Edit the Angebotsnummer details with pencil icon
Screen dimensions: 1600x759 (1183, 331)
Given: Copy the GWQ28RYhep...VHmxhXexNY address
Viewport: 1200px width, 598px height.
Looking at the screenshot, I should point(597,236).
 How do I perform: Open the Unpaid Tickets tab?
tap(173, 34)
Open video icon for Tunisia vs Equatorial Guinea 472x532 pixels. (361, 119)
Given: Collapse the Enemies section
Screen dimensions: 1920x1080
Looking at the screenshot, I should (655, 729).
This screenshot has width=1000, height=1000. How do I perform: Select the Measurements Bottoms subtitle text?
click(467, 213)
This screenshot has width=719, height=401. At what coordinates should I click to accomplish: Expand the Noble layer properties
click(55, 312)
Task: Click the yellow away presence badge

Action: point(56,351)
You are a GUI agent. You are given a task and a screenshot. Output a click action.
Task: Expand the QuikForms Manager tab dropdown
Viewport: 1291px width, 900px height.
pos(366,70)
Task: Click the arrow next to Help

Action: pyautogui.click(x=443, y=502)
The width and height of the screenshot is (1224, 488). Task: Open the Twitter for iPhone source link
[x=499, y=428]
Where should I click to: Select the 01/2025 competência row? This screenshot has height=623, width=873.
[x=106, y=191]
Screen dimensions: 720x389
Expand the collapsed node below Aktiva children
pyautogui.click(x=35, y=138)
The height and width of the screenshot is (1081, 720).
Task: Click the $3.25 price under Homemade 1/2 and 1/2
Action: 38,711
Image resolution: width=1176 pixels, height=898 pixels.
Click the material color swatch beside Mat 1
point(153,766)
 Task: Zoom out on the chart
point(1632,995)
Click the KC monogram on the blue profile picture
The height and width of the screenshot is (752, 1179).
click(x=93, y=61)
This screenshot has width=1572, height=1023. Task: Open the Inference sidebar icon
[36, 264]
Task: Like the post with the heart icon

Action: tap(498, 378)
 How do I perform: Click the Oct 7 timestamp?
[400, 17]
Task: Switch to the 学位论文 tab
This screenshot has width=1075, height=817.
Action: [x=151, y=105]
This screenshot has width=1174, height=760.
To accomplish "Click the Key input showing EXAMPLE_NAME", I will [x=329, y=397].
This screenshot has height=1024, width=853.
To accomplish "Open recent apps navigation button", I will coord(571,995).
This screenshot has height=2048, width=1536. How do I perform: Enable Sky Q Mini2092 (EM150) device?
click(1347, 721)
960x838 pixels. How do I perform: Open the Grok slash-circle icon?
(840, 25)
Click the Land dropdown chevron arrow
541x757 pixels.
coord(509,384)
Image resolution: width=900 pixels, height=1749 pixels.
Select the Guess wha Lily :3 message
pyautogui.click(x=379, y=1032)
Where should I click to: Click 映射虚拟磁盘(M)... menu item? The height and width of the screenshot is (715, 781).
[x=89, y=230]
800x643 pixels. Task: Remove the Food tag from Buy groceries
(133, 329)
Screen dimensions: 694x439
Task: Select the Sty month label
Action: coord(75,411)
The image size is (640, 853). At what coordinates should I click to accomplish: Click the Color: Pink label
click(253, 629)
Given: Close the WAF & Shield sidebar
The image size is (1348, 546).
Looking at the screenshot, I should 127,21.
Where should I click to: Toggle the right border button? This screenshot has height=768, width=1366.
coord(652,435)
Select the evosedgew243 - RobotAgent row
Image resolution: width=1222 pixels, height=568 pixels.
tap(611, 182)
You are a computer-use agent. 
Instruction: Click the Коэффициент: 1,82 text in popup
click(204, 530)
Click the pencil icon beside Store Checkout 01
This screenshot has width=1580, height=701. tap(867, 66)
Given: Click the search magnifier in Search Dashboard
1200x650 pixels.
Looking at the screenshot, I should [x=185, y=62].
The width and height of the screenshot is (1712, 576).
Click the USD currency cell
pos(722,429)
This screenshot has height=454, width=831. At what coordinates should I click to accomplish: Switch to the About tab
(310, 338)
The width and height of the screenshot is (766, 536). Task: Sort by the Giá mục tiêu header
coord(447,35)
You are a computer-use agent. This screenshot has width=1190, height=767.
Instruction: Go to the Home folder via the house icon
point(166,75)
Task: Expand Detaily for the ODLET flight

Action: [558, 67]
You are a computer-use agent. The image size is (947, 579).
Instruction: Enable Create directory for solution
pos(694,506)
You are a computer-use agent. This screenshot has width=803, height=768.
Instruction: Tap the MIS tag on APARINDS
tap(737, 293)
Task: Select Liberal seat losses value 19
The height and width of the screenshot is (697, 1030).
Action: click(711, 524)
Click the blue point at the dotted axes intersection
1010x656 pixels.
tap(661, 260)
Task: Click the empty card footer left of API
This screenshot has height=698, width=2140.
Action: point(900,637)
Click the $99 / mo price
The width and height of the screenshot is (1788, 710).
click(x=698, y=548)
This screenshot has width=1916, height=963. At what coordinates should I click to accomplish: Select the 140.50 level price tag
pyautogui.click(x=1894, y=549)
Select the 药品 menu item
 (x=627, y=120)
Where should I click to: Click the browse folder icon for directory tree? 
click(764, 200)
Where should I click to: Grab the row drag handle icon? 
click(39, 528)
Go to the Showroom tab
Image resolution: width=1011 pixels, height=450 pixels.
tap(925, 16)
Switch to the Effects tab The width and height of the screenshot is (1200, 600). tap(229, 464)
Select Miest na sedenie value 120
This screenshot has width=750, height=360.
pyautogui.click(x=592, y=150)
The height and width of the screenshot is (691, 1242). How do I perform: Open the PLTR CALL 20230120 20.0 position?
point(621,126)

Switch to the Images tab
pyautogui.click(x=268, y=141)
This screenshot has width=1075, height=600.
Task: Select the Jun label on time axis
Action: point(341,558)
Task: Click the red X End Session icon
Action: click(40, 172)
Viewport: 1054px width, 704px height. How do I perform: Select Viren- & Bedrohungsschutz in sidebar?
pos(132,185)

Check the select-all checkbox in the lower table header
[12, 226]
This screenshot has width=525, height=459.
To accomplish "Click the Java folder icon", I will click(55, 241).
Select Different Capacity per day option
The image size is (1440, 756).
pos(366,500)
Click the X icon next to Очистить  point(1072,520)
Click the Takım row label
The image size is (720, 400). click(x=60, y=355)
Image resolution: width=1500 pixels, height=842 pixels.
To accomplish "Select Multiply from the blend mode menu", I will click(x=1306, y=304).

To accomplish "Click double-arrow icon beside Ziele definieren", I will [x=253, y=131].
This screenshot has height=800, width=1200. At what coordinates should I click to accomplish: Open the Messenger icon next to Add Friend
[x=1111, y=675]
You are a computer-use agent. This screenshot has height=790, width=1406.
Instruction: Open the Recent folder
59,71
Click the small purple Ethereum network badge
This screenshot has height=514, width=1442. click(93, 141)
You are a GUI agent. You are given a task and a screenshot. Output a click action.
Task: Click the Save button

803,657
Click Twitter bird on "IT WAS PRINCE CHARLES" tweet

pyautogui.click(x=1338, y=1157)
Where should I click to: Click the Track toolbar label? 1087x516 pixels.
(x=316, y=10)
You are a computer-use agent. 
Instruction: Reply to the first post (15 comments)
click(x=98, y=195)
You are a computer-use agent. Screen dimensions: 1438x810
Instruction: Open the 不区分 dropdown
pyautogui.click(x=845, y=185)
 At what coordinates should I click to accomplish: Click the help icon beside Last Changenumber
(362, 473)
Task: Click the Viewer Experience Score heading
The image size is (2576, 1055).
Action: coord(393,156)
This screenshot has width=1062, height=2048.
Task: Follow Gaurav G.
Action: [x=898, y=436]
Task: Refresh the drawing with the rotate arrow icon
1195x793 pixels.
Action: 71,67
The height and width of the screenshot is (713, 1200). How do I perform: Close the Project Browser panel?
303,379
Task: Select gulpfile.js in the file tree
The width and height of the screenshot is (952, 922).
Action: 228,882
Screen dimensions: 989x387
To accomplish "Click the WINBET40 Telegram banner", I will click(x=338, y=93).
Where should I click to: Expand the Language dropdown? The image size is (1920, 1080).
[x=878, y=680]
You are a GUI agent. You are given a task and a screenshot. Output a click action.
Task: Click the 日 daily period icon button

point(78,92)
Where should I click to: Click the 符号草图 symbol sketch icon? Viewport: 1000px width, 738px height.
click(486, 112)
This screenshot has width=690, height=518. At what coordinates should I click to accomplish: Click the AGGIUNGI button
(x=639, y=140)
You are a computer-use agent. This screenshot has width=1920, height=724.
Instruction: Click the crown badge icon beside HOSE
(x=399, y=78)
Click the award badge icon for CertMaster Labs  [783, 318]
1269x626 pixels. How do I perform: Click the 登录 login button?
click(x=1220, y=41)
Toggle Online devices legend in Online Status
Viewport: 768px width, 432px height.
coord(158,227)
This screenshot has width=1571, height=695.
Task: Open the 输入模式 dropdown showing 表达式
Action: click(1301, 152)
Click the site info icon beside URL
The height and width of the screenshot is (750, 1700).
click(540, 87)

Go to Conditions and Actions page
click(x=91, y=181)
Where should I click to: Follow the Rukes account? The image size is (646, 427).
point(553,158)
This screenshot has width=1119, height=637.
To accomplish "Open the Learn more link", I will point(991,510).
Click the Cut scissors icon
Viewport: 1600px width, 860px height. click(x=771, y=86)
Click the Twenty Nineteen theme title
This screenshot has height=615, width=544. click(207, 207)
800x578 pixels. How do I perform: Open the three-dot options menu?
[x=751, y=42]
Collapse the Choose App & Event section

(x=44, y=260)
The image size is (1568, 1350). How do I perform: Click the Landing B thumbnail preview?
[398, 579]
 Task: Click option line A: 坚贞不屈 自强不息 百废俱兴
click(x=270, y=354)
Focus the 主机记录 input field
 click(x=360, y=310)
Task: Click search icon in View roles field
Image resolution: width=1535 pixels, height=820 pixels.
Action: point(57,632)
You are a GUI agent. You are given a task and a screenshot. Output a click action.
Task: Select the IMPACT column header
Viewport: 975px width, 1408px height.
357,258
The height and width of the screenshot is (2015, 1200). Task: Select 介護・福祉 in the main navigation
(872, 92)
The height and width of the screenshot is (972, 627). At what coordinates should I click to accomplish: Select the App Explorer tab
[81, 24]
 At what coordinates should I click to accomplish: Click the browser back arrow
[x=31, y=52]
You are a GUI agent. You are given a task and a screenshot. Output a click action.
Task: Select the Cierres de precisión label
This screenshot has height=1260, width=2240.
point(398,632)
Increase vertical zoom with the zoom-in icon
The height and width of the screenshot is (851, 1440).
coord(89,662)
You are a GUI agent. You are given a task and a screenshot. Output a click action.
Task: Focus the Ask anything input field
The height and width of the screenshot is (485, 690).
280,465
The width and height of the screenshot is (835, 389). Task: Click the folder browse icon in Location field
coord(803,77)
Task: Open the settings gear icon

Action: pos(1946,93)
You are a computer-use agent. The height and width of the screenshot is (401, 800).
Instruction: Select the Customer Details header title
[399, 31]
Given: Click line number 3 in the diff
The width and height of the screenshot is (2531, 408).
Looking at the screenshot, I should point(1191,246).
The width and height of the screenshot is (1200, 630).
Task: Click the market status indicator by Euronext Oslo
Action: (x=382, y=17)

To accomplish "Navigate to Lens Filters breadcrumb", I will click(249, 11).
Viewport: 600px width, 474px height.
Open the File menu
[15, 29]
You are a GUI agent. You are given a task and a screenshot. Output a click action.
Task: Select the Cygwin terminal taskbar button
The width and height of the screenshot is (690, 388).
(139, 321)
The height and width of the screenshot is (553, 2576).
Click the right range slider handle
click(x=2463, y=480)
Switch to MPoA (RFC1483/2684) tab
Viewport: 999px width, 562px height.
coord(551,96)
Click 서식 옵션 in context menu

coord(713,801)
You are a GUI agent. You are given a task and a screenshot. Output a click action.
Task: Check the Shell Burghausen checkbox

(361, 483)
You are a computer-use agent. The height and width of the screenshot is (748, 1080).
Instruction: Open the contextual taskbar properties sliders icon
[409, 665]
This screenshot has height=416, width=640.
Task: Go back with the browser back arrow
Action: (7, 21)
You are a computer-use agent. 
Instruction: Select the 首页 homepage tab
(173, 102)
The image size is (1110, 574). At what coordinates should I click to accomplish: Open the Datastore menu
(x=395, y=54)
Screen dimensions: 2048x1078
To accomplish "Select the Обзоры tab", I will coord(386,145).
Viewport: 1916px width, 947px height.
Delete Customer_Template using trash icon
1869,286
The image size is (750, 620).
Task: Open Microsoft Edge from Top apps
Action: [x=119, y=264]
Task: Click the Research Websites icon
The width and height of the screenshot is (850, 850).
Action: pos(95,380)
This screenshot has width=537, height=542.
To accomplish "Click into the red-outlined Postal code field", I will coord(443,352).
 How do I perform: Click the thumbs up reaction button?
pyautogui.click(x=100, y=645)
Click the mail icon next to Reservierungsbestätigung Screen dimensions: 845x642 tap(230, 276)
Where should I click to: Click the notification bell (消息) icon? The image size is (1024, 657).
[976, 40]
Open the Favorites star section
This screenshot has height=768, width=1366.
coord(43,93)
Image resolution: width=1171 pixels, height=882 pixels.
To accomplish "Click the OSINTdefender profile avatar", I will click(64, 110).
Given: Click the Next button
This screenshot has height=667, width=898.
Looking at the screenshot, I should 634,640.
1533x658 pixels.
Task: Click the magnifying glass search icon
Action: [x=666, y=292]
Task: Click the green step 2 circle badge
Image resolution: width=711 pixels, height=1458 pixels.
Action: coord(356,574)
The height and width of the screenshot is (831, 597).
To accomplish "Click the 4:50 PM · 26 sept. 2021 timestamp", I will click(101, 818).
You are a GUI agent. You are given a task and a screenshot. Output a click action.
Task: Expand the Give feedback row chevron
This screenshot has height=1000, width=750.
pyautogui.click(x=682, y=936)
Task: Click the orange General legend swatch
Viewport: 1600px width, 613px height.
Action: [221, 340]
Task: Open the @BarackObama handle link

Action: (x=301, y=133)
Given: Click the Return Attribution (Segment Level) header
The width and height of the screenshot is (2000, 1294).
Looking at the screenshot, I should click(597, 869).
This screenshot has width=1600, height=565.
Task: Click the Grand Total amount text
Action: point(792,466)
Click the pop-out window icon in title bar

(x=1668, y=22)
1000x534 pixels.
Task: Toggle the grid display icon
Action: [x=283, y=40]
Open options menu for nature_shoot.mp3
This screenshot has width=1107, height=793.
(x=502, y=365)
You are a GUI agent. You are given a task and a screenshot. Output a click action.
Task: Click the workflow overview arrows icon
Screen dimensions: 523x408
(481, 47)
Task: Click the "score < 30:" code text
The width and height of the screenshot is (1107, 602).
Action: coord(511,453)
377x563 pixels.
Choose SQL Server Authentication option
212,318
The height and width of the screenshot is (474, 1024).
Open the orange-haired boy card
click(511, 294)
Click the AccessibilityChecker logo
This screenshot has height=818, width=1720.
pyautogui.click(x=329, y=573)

__________________________________________________

**ABOUT THIS TASK:** For the listing above, print only the lines starting at the line containing "You are a computer-use agent. Screen" and ending at the line containing "Click the award", exactly, both included.

**YOUR RESPONSE:**
You are a computer-use agent. Screen dimensions: 1438x810
Instruction: Open the 不区分 dropdown
pyautogui.click(x=845, y=185)
 At what coordinates should I click to accomplish: Click the help icon beside Last Changenumber
(362, 473)
Task: Click the Viewer Experience Score heading
The image size is (2576, 1055).
Action: coord(393,156)
This screenshot has width=1062, height=2048.
Task: Follow Gaurav G.
Action: [x=898, y=436]
Task: Refresh the drawing with the rotate arrow icon
1195x793 pixels.
Action: 71,67
The height and width of the screenshot is (713, 1200). How do I perform: Close the Project Browser panel?
303,379
Task: Select gulpfile.js in the file tree
The width and height of the screenshot is (952, 922).
Action: 228,882
Screen dimensions: 989x387
To accomplish "Click the WINBET40 Telegram banner", I will click(x=338, y=93).
Where should I click to: Expand the Language dropdown? The image size is (1920, 1080).
[x=878, y=680]
You are a GUI agent. You are given a task and a screenshot. Output a click action.
Task: Click the 日 daily period icon button

point(78,92)
Where should I click to: Click the 符号草图 symbol sketch icon? Viewport: 1000px width, 738px height.
click(486, 112)
This screenshot has width=690, height=518. At what coordinates should I click to accomplish: Click the AGGIUNGI button
(x=639, y=140)
You are a computer-use agent. This screenshot has width=1920, height=724.
Instruction: Click the crown badge icon beside HOSE
(x=399, y=78)
Click the award badge icon for CertMaster Labs  [783, 318]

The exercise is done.